YEREVAN — Campaigning officially began in Armenia on Monday for the June 20 snap parliamentary elections aimed at ending a serious political crisis resulting from last year’s war in Nagorno-Karabakh.
Twenty-six political parties and blocs are vying for 101 seats in the next Armenian parliament that will decide the political future of the country.
The parties will need to win at least 5 percent of the vote in order to be represented in the National Assembly. The legal vote threshold for blocs is set at 7 percent.
Acting Prime Minister, leader of the Civil contract party Nikol Pashinyan is convinced that on June 20 “Armenian citizens will re-establish their power.”
“We will not even say “people, vote for us”, we will say “people, vote for yourself,” Pashinyan said at the start of the campaign.
“On June 20 you will decide again, and we will obey.
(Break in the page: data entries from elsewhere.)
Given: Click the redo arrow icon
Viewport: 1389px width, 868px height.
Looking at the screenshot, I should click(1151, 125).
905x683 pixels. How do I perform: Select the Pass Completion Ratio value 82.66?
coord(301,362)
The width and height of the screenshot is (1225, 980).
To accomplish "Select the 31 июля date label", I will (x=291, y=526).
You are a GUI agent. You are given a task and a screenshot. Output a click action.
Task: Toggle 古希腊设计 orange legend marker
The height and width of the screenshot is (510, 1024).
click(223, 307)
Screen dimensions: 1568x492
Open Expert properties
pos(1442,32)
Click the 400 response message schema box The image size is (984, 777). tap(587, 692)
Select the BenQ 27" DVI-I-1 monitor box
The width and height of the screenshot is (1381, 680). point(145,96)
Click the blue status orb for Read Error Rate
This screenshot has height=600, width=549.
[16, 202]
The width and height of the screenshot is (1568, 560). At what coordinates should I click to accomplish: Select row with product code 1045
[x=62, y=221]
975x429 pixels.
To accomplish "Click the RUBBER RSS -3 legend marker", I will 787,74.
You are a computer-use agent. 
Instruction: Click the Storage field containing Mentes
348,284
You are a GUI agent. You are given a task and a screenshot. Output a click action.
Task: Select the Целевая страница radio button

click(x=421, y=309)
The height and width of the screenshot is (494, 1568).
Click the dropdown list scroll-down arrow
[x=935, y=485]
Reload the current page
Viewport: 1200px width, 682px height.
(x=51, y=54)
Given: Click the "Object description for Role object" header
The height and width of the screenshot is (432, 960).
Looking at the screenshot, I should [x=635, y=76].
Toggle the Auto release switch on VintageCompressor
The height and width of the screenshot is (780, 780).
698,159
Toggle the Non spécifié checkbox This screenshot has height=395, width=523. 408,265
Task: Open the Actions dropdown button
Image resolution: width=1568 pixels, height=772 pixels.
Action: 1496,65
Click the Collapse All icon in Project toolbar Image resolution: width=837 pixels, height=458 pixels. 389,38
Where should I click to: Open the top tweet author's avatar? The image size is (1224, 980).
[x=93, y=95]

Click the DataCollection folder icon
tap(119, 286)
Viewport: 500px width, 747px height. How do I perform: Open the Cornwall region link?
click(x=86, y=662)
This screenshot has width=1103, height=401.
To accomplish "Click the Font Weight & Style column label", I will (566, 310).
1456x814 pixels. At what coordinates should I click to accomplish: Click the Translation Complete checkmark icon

If you decide that we should continue to lead the country, we will. If you decide we shouldn’t, we will go,” Pashinyan said. .
As he campaigned in Armavir, Pashinyan lambasted the two ex-presidents Kocharian and Sarkisian and said that they will be brought to justice for what their past corrupt practices if he retains power. He also reiterated his calls for voters to hand him a landslide victory in the upcoming elections.
“We expect at least 60 percent of the vote … We must uproot the political forces that want to provoke a civil war in Armenia,” he said at a rally held in the village of Parakar.
The main challengers of Pashinyan’s Civil Contract party are the two opposition parties represented in the outgoing parliament as well as blocs led by the country’s three former presidents: Levon Ter-Petrosian, Robert Kocharian and Serzh Sarkisian.
Kocharian and his opposition allies making up the Hayastan (Armenia) bloc campaigned, meanwhile, in southeastern Syunik province. The ex-president held a rally in the provincial capital Kapan on Monday evening.
Unlike Kocharian, Sarkisian is not seeking to become prime minister or even a parliament deputy. His Republican Party (HHK) has formed an alliance with the opposition Fatherland party of Artur Vanetsyan, a former head of Armenia’s National Security Service.
Edmon Marukyan, the leader of the parliamentary Bright Armenia Party (LHK), expressed serious concern over mounting tensions between the ruling party and the radical opposition forces led by the two ex-presidents. He claimed that they could plunge the country into a “civil war.”
Marukyan said Armenians can prevent it by voting for his party in large numbers. “Or else, if one of those sides succeeds it will seek to destroy the other,” he told reporters while marching through Yerevan together with his associates.
Marukyan expects to get the ballots of the majority of the 40% undecided voters in order to bring solidarity and rule out clashes in the country.
Prosperous Armenia Party (BHK), the other opposition party represented in the outgoing parliament, it held its first campaign rally in Abovian, a town 15 kilometers north of Yerevan has long been BHK leader Gagik Tsarukyan’s political stronghold.
The BHK is running in the snap parliamentary elections under the slogan “Safe Homeland, Powerful State.”
Armenia’s first President, leader of the Armenian National Congress Party Levon Ter-Petrosyan urged his teammates to be calm and cold-hearted during the election campaign.
“Never get into an argument with opponents, let them swear, let them do whatever they want. Your arguments are so powerful that you absolutely do not need to get involved in such arguments. Leave it to them,” Levon Ter-Petrosyan said.